───── Data to process ─────
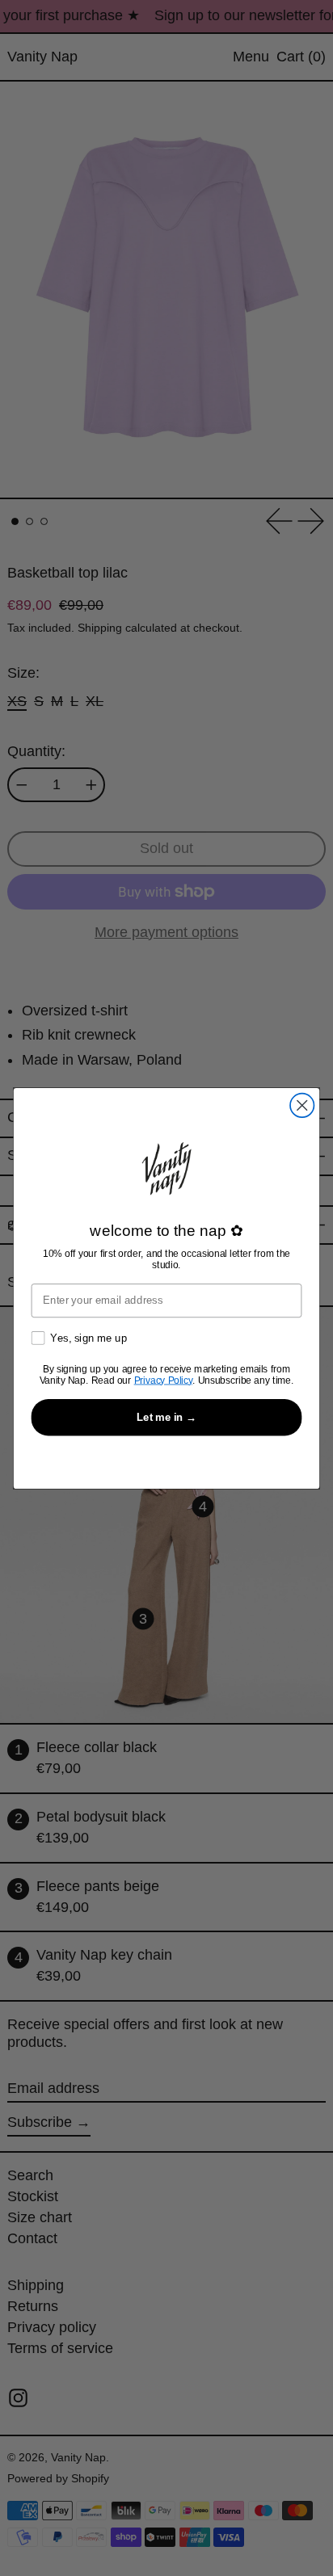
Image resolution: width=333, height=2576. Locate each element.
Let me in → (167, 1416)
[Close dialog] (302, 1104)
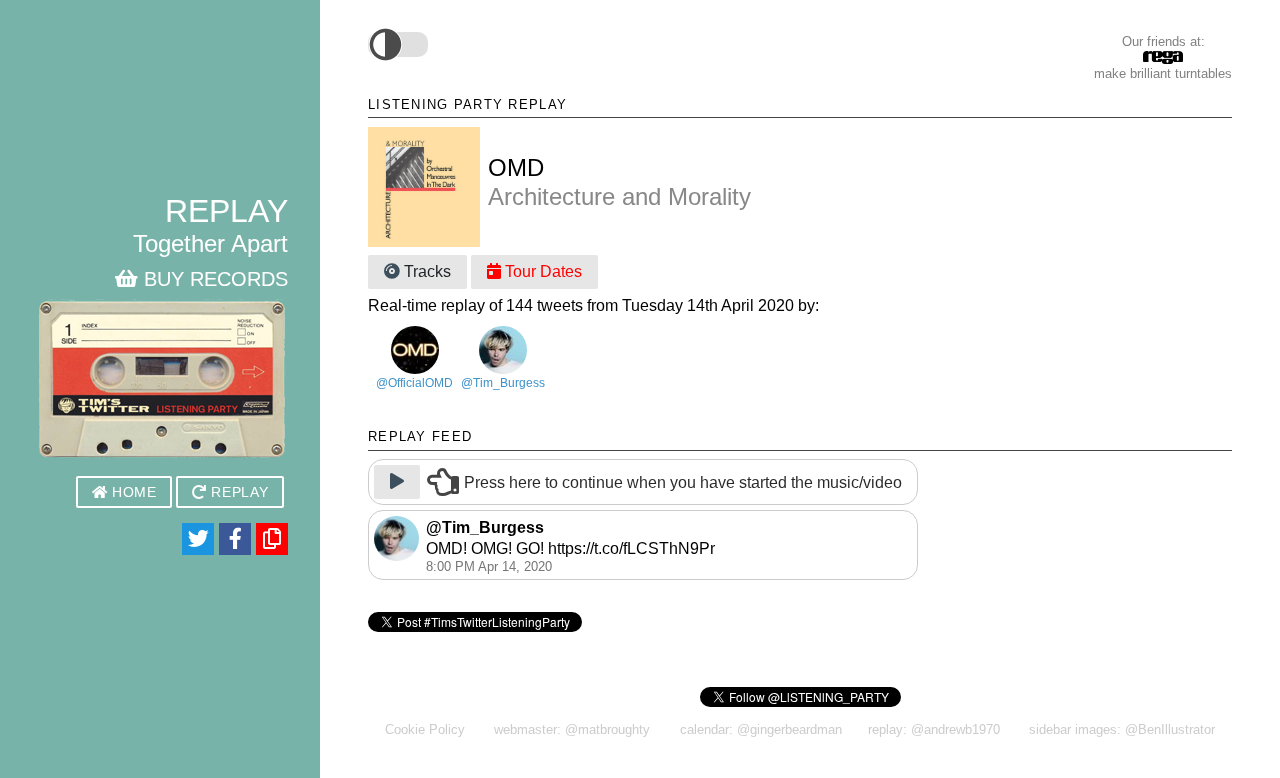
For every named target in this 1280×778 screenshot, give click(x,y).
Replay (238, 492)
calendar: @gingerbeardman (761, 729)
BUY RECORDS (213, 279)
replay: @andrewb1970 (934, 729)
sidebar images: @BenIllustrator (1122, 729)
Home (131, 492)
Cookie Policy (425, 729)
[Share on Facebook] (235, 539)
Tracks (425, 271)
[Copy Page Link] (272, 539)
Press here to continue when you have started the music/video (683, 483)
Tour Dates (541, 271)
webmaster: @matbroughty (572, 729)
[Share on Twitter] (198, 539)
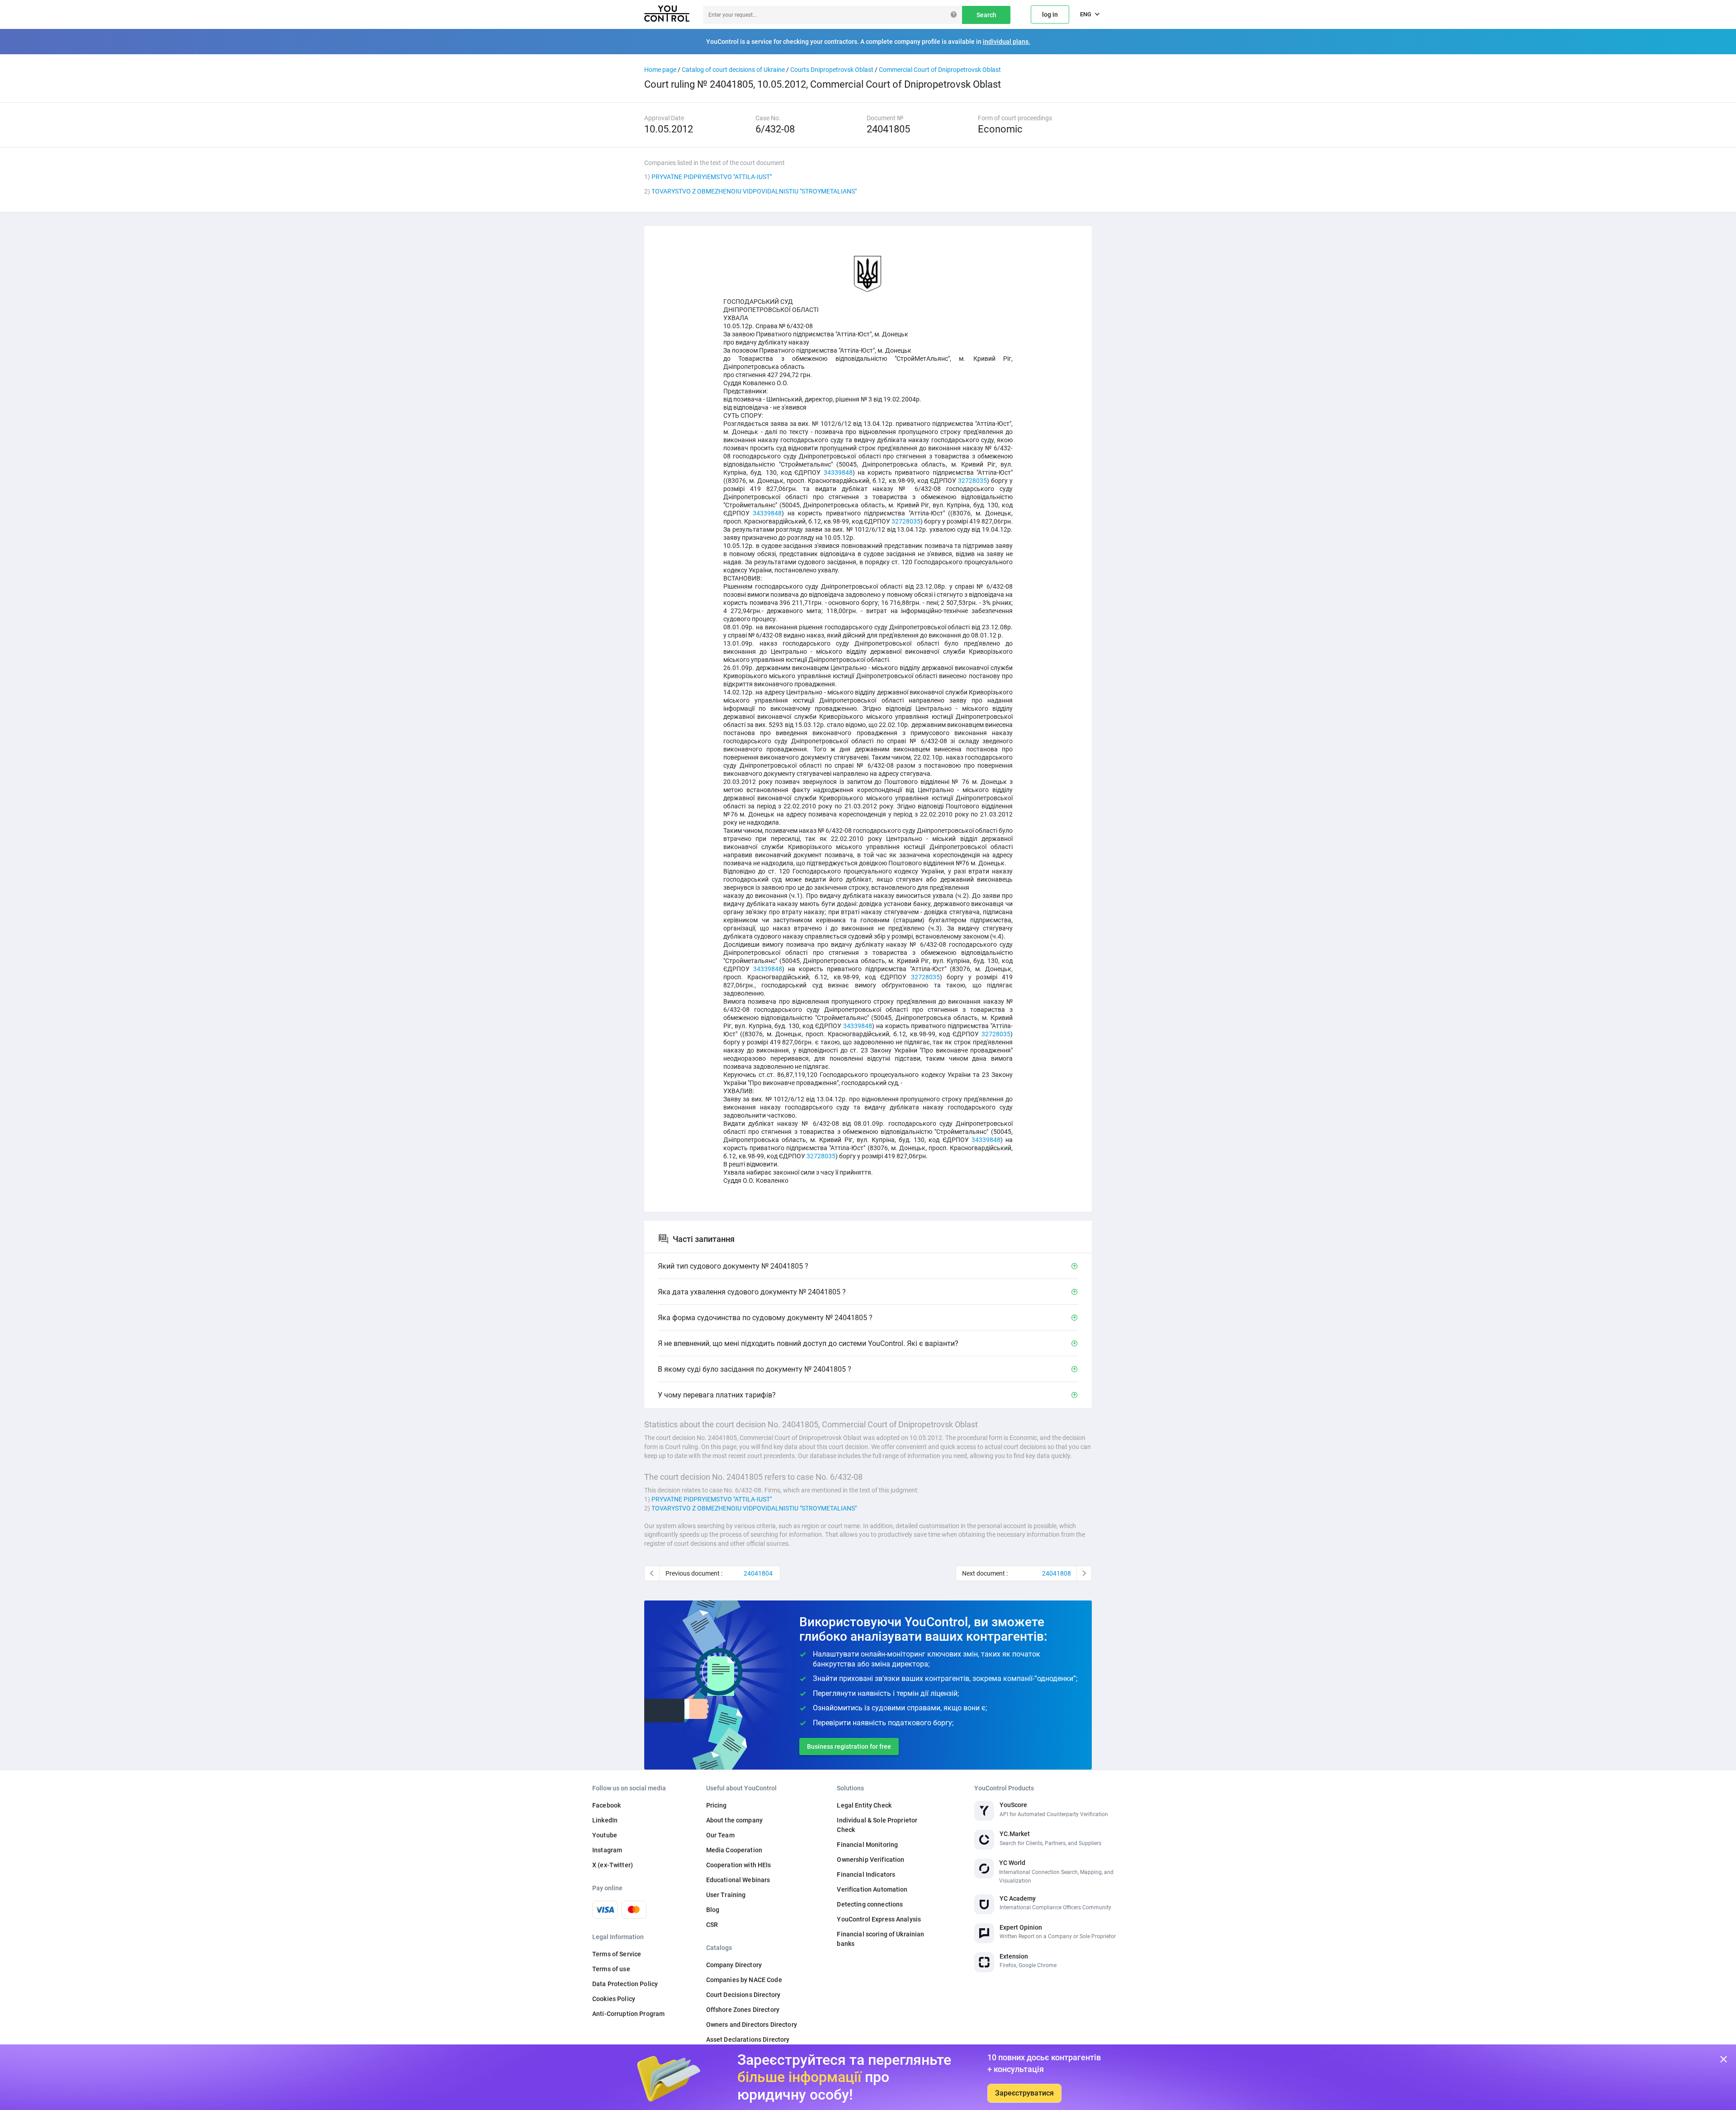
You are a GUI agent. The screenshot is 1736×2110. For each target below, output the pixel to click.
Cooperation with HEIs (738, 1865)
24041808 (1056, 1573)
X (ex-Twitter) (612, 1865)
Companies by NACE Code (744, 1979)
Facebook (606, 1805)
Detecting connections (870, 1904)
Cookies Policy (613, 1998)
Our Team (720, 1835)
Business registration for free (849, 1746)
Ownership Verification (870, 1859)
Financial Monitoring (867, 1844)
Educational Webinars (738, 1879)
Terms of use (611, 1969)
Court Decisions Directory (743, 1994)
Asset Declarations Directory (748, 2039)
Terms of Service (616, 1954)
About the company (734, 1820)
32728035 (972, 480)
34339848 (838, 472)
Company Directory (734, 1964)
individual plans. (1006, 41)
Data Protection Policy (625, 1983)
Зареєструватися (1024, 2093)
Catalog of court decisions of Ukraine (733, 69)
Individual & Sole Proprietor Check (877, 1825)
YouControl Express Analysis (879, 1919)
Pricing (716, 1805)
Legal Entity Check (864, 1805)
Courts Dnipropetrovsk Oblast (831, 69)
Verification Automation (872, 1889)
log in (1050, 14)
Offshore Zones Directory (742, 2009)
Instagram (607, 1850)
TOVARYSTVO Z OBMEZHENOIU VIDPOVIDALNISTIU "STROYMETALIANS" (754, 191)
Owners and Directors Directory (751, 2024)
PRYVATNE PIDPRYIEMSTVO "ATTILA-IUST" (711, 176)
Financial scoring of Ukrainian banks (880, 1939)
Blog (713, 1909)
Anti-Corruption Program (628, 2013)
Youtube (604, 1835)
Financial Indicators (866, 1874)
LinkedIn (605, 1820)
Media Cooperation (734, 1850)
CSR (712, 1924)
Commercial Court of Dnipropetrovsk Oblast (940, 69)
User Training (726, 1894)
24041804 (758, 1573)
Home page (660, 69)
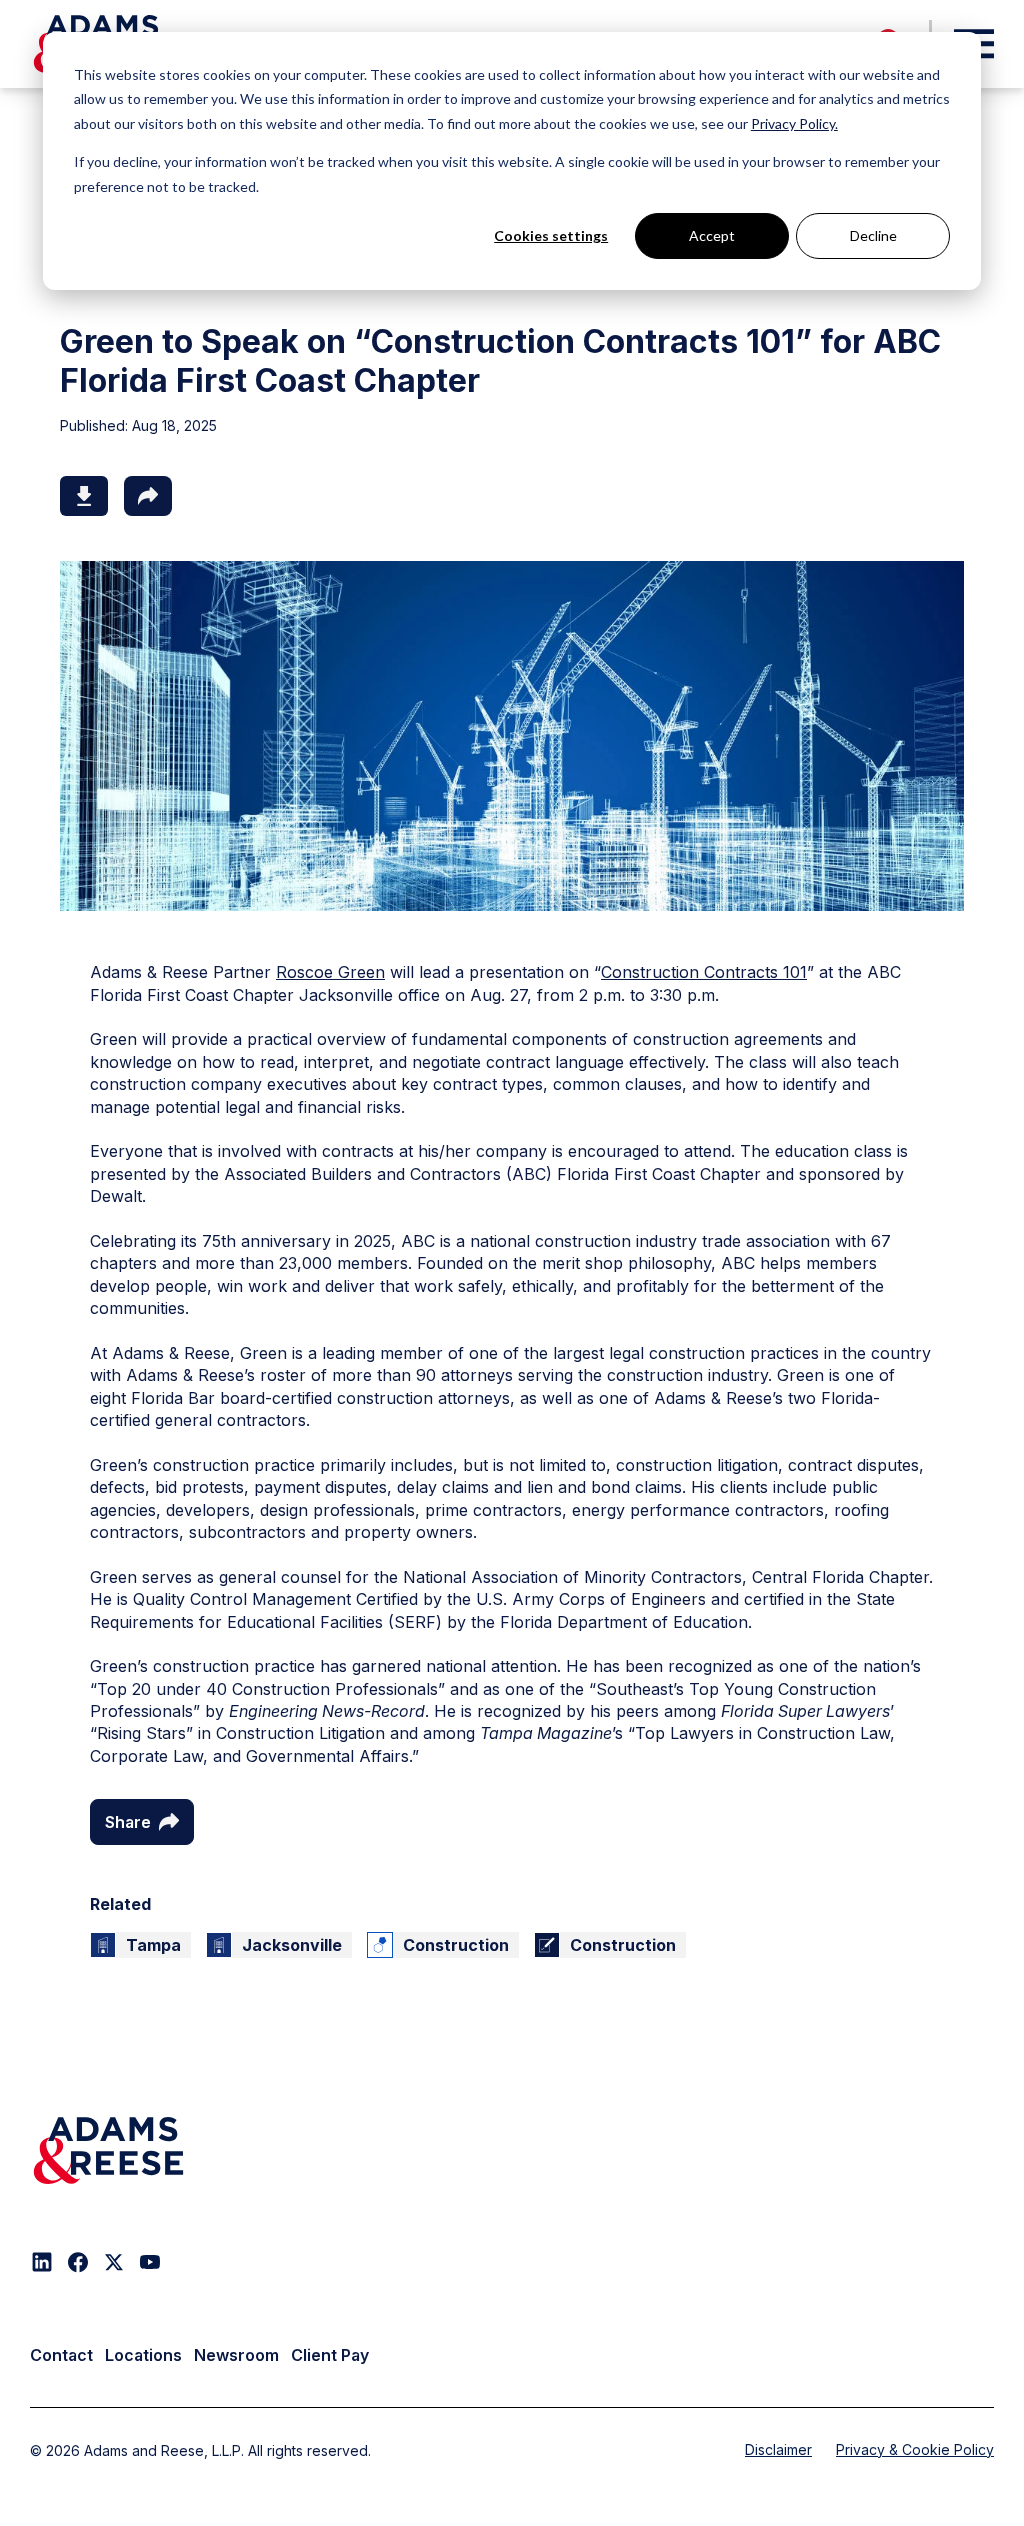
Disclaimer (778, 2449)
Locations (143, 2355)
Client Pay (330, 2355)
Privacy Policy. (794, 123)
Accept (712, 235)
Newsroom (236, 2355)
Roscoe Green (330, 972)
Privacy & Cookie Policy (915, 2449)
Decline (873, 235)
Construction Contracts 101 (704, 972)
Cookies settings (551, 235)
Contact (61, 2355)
─────
Every line from the one holding "Commercial Court of" through the end of the records above must be reproduced verbatim, pictures excepted.

#### Written answer
Commercial Court of Dnipropetrovsk Oblast (940, 69)
User Training (726, 1894)
24041804 (758, 1573)
Home page (660, 69)
Disclaimer (778, 2449)
Locations (143, 2355)
Client Pay (330, 2355)
Privacy Policy. (794, 123)
Accept (712, 235)
Newsroom (236, 2355)
Roscoe Green (330, 972)
Privacy & Cookie Policy (915, 2449)
Decline (873, 235)
Construction Contracts 101 (704, 972)
Cookies settings (551, 235)
Contact (61, 2355)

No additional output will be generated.